### Task data:
-- begin --
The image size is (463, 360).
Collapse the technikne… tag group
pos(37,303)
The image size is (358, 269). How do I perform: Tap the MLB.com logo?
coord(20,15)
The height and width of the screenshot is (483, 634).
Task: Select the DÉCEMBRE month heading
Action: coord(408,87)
-- end --
### Problem to work on:
Gather each line of the items above that contains the word "image". Case counts, so include only lines with that same capitalization.

### Result:
The image size is (463, 360).
The image size is (358, 269). How do I perform: Tap the MLB.com logo?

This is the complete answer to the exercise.